When Nature first designed
In her all-procreant mind
The man whom here tonight we are met to honor—
When first the idea of Dickens flashed upon her—
"Where, where" she said, "upon my populous earth
Shall this prodigious child be brought to birth?
Where shall we have his earliest wondering look
Into my magic book?
Shall he be born where life runs like a brook,
Pleasant and placid as of old it ran,
Far from the sound and shock of mighty deeds,
Among soft English meads?
Or shall he first my pictured volume scan
Where London lifts its hot and fevered brow
For cooling night to fan?"
"Nay, nay," she said, "I have a happier plan
For where at Portsmouth, on the embattled tides
The ships of war step out with thundering prow
And shake their stormy sides—
In yonder place of arms, whose gaunt sea wall
Flings to the clouds the far-heard bugle call—
He shall be born amid the drums and guns,
He shall be born among my fighting sons,
Perhaps the greatest warrior of them all."

II

So there, where from the forts and battle gear
And all the proud sea babbles Nelson's name,
Into the world this later hero came—
He, too, a man that knew all moods but fear—
He, too, a fighter. Yet not his the strife
That leaves dark scars on the fair face of life.

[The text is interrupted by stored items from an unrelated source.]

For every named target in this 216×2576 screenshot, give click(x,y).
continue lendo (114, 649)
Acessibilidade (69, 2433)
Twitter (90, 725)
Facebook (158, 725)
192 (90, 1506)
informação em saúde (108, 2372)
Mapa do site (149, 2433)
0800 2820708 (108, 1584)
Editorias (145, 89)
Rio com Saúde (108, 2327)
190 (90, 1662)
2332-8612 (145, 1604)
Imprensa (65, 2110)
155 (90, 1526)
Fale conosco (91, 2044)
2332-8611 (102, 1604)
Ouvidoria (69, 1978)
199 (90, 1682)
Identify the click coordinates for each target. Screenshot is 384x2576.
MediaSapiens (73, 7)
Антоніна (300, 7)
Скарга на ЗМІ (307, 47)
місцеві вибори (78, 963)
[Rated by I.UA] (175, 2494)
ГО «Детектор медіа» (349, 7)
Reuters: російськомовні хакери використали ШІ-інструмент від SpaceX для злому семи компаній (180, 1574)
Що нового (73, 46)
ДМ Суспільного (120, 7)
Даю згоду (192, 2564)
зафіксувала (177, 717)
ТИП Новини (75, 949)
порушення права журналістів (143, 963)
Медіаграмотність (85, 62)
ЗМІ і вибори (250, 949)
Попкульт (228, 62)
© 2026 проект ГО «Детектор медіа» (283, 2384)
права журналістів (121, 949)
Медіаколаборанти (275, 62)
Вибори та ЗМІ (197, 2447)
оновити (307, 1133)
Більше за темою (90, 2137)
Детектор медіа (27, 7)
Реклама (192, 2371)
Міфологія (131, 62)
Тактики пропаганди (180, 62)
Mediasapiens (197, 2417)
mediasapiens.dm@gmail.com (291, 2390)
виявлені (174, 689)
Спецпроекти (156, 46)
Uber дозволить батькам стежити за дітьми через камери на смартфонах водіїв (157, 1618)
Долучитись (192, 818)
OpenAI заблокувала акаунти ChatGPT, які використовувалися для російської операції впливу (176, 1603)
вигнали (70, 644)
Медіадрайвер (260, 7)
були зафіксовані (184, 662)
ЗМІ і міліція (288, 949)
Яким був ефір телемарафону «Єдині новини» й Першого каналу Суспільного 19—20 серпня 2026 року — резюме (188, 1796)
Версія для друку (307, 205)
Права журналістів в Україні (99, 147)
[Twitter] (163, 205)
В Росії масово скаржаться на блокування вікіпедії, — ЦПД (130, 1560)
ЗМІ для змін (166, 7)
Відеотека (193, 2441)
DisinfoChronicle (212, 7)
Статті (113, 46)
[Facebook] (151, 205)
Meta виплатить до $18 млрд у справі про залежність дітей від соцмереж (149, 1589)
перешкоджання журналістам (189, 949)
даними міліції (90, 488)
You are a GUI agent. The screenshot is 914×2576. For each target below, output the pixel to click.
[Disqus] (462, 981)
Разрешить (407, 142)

He did not fight to rend the world apart;
He fought to make it one in mind and heart,
Building a broad and noble bridge to span
The icy chasm that sunders man from man.
Wherever wrong had fixed its bastions deep,
There did his fierce yet gay assault surprise
Some fortress girt with lucre or with lies;
There his light battery stormed some ponderous keep;
There charged he up the steep,
A knight on whom no palsying torpor fell,
Keen to the last to break a lance with Hell.
And still undimmed his conquering weapons shine;
On his bright sword no spot of rust appears,
And still across the years
His soul goes forth to battle, and in the face
Of whatso'er is false, or cruel, or base,
He hurls his gage and leaps among the spears,
Being armed with pity and love and scorn divine,
Immortal laughter and immortal tears.